Parasite Prevention and Indoor Cats

Before you decide that your indoor-only cat does not need parasite prevention, consider these important facts:


  • Cockroaches, mice and flies all can carry roundworm eggs. Cats are natural hunters and will hunt them!
  • 15 percent of commercial potting soil contains roundworm eggs.
  • The Northeast has the highest prevalence of roundworms than any other part of the country.
  • Other animals in the household that do go outside – like dogs and people – can bring in different parasites that can affect the indoor cat.
  • A study conducted in 2007 by the CDC proves that almost 14 percent of the U.S. population is infected with Toxocara (Roundworms) – much higher than what was originally thought.

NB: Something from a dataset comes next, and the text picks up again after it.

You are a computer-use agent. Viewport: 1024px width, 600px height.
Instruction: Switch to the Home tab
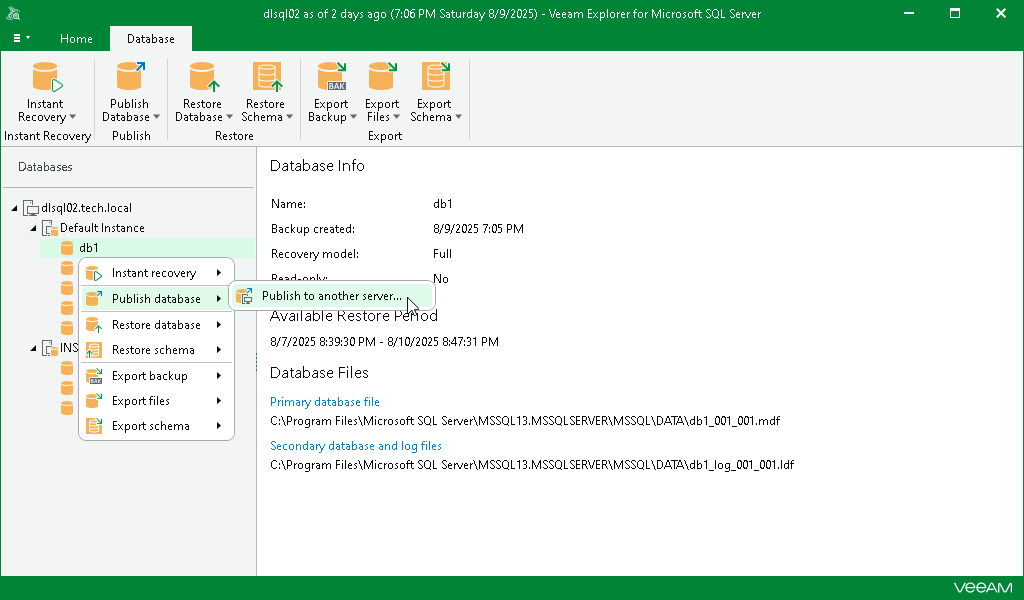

  • The same study also states “Although most persons infected with Toxocara have no symptoms, the parasite is capable of causing blindness and other systemic illness.”
  • Children and immune-compromised people, such as cancer patients, people with HIV or AIDS and organ transplants, are more susceptible to infection with these parasites.
  • 40 percent of immune-compromised people have a pet at home.
  • Roundowrm, or Toxocara cati, are prolific egg producers and are estimated to produce as many as 24000 eggs per day
  • It is estimated that 3 million to 6 million people in the United States may be infected with Toxocar larva migrans each year.
  • In just 30 days, 25 female fleas can multiply to more than 250,000.
  • All it takes is one adult worm in a cat’s heart to be fatal. Cats that die from heartworm can be clinically normal one hour before death.
  • More than 25 percent of cats with proven heartworm infection, according to their owners, are kept indoors exclusively.